XGBoost#
XGBoost is an optimized distributed gradient boosting library designed to be highly efficient, flexible and portable. This guide provides an overview of using XGBoost with BentoML.
Compatibility#
BentoML has been validated to work with XGBoost version 0.7post3 and higher.
Saving a Trained Booster#
First, train or load a booster. In this example, we will be training a new booster using UCI’s
breast cancer dataset.
If you’ve already saved a model using XGBoost, simply load it back into Python using
Booster.load_model
.
import xgboost as xgb
from sklearn.datasets import load_breast_cancer
cancer = load_breast_cancer()
X = cancer.data
y = cancer.target
dt = xgb.DMatrix(X, label=y)
param = {"max_depth": 3, "eta": 0.3, "objective": "multi:softprob", "num_class": 2}
bst = xgb.train(param, dt)
After training, use save_model()
to save the Booster instance to BentoML model store. XGBoost has no
framework-specific save options.
import bentoml
bento_model = bentoml.xgboost.save_model("booster_tree", bst)
To verify that the saved learner can be loaded properly:
import bentoml
booster = bentoml.xgboost.load_model("booster_tree:latest")
booster.predict(xgb.DMatrix([[1.308e+01, 1.571e+01, 8.563e+01, 5.200e+02, 1.075e-01, 1.270e-01,
4.568e-02, 3.110e-02, 1.967e-01, 6.811e-02, 1.852e-01, 7.477e-01,
1.383e+00, 1.467e+01, 4.097e-03, 1.898e-02, 1.698e-02, 6.490e-03,
1.678e-02, 2.425e-03, 1.450e+01, 2.049e+01, 9.609e+01, 6.305e+02,
1.312e-01, 2.776e-01, 1.890e-01, 7.283e-02, 3.184e-01, 8.183e-02]]))
Note
load_model
should only be used when the booster object itself is required. When using a saved
booster in a BentoML service, use get
and create a runner as described
below.
Building a Service#
See also
Building a Service: more information on creating a prediction service with BentoML.
Create a service.py
file separate from your training code that will be used to define the
BentoML service:
import bentoml
from bentoml.io import NumpyNdarray
import numpy as np
# create a runner from the saved Booster
runner = bentoml.xgboost.get("booster_tree:latest").to_runner()

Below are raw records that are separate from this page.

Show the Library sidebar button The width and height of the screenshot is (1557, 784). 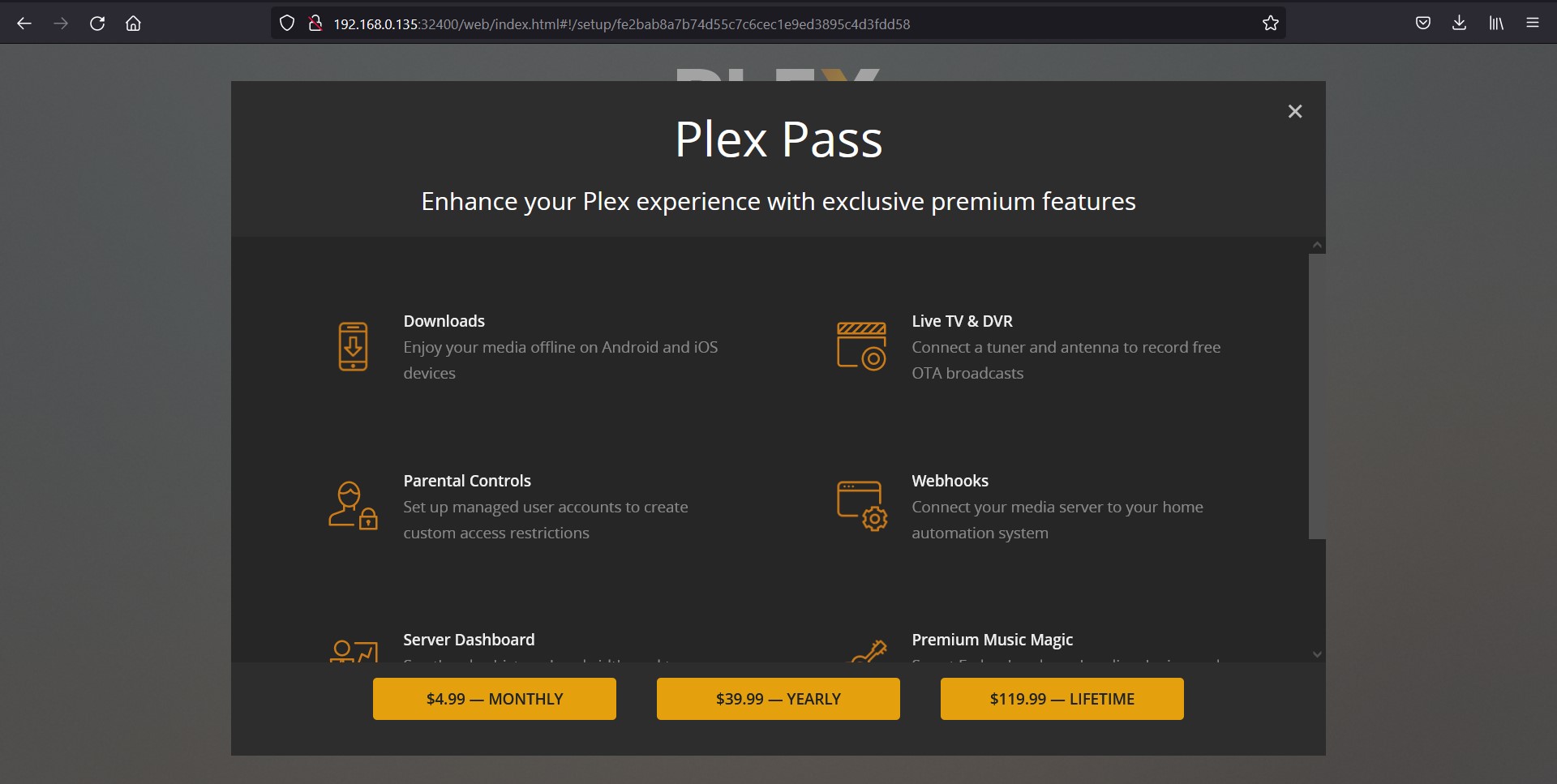tap(1496, 24)
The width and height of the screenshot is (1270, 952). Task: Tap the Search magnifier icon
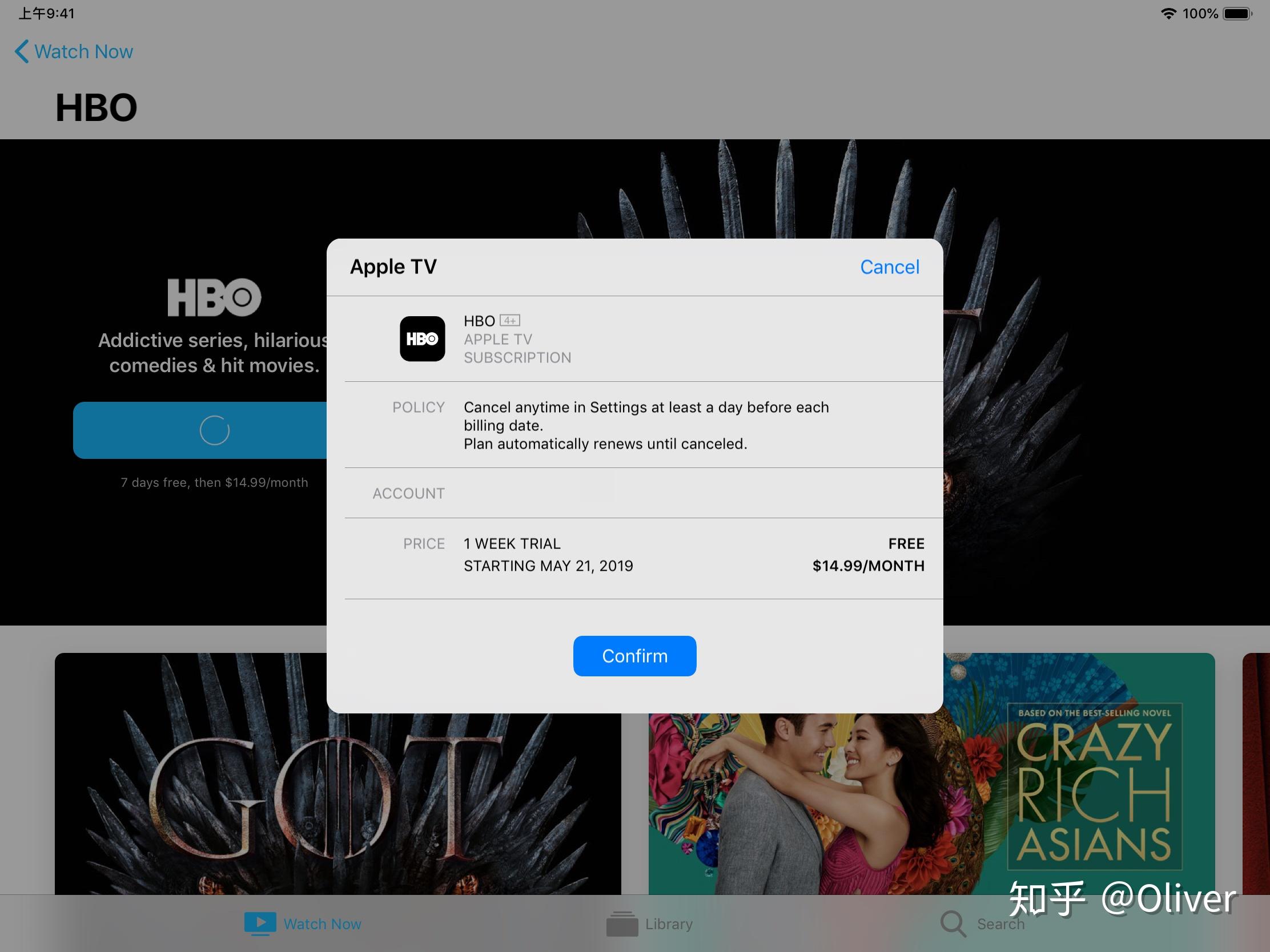pyautogui.click(x=953, y=924)
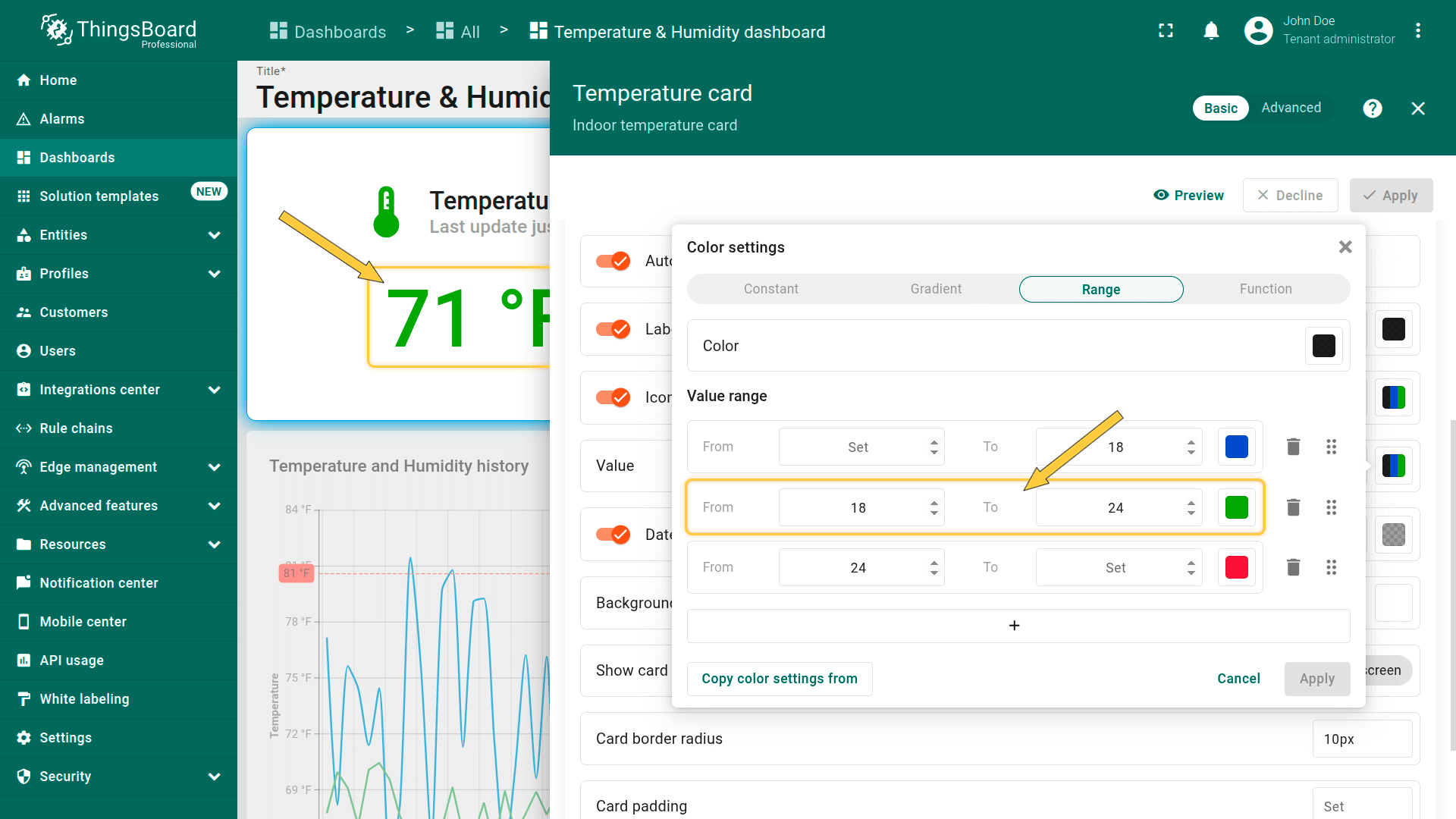The image size is (1456, 819).
Task: Open the help question mark icon
Action: point(1372,108)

# create a BentoML service
svc = bentoml.Service("cancer_classifier", runners=[runner])
# define a new endpoint on the BentoML service
@svc.api(input=NumpyNdarray(), output=NumpyNdarray())
async def classify_tumor(input: np.ndarray) -> np.ndarray:
# use 'runner.predict.run(input)' instead of 'booster.predict'
res = await runner.predict.async_run(input)
return res
Take note of the name of the service (svc
in this example) and the name of the file.
You should also have a bentofile.yaml
alongside the service file that specifies that
information, as well as the fact that it depends on XGBoost. This can be done using either
python
(if using pip), or conda
:
service: "service:svc"
description: "My XGBoost service"
python:
packages:
- xgboost
service: "service:svc"
description: "My XGBoost service"
conda:
channels:
- conda-forge
dependencies:
- xgboost
Using Runners#
See also
Using Runners: a general introduction to the Runner concept and its usage.
A runner for a Booster is created like so:
bentoml.xgboost.get("model_name:model_version").to_runner()
runner.predict.run
is generally a drop-in replacement for booster.predict
. However, while it
is possible to pass a DMatrix
as input, BentoML does not support adaptive batching in that case.
It is therefore recommended to use a NumPy ndarray
or Pandas DataFrame
as input instead.
There are no special options for loading XGBoost.
Runners must to be initialized in order for their run
methods to work. This is done by BentoML
internally when you serve a bento with bentoml serve
. See the runner debugging guide for more information about initializing runners locally.
GPU Inference#
If there is a GPU available, the XGBoost Runner will automatically use gpu_predictor
by default.
This can be disabled by using the
BentoML configuration file to disable Runner GPU
access:
runners:
# resources can be configured at the top level
resources:
nvidia.com/gpu: 0
# or per runner
my_runner_name:
resources:
nvidia.com/gpu: 0
Adaptive Batching#
See also
Adaptive Batching: a general introduction to adaptive batching in BentoML.
XGBoost’s booster.predict
supports taking batch input for inference. This is disabled by
default, but can be enabled using the appropriate signature when saving your booster.
bento_model = bentoml.xgboost.save_model("booster_tree", booster, signatures={"predict": {"batchable": True}})
Note
You can find more examples for XGBoost in our bentoml/examples/xgboost directory.